Origem da resistência
p A análise dos SNPs identificou 39 genes para resistência a diferentes classes de antimicrobianos ou antibióticos, como aminoglicosídeo, tetraciclina, sulfonamida, trimetoprim, beta-lactama, fluoroquinolona, fenicol e macrolídeo. Mutações pontuais também foram encontradas em alguns dos genes, como gyrA, gyrB, parC e parE.
p "É impressionante que
S. Typhimurium é resistente a antibióticos que podem ser usados para tratar a doença, "Seribelli disse." Esses medicamentos estão disponíveis para os médicos para uso no combate a infecções que apresentam resistência. Eles são uma segunda linha de defesa quando os microorganismos não são mortos pelo sistema imunológico do paciente, uma vez que a salmonelose é normalmente autolimitada e não requer o uso de antibióticos. O principal problema é quando isso falha e as bactérias se tornam invasivas. "

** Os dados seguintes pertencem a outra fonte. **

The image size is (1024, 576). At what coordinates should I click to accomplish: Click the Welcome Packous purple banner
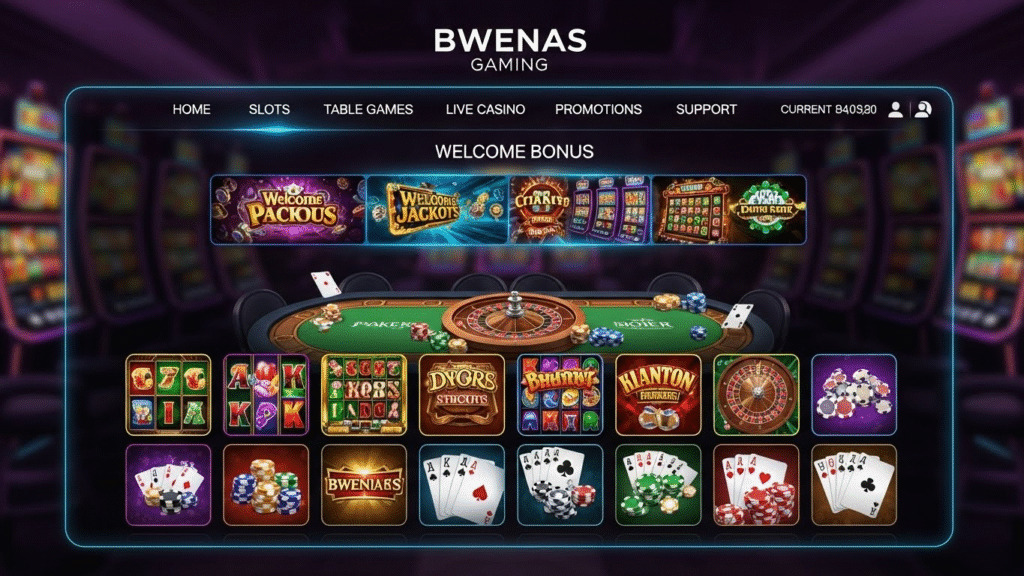(288, 210)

p Outro ponto que chamou a atenção dos cientistas foi a diferença entre a resistência das cepas ao longo dos 30 anos de coleta de amostras. "As amostras de
S. Typhimurium coletadas em meados da década de 1990 mostraram mais resistência aos antibióticos do que amostras de anos posteriores. Isso pode ser explicado pelo surgimento no início de 1990 do sorovar
S. Enteritidis , que desde então se tornou uma das principais causas de infecção por salmonela, "Disse Seribelli.
p
S. Enteritidis é conhecido desde 1950, mas por um tempo, causou menos casos da doença. Isso foi radicalmente mudado pelo
S. Enteritidis pandemia, que começou no final da década de 1980 e início da década de 1990 na Europa e depois se espalhou pelo mundo.
p "Desde então,
S. Enteritidis tem sido um dos sorovares mais prevalentes no Brasil e no mundo. Como resultado, é um sorovar que também pode ser combatido com antibióticos se necessário, "Disse Seribelli.
p De acordo com Almeida,
S. Typhimurium continua sendo um dos principais sorovares isolados de humanos, animais e alimentos no Brasil e no mundo.
p A partir de
S. Enteritidis pandemia em meados da década de 1990, o número de cepas resistentes aparentemente diminuiu em comparação com o número prevalente antes da década de 1990, mas não se sabe se a virulência dessas cepas aumentou para permitir que se adaptassem a esse novo nicho.
p “A principal descoberta desta pesquisa é a descoberta de um grande número de genes de resistência nas amostras, considerando que eles estavam isolados de humanos e alimentos. Isso aponta para o risco muito significativo de contaminação no Brasil hoje de alimentos contendo cepas de Salmonella que são resistentes a antimicrobianos, "Disse Almeida.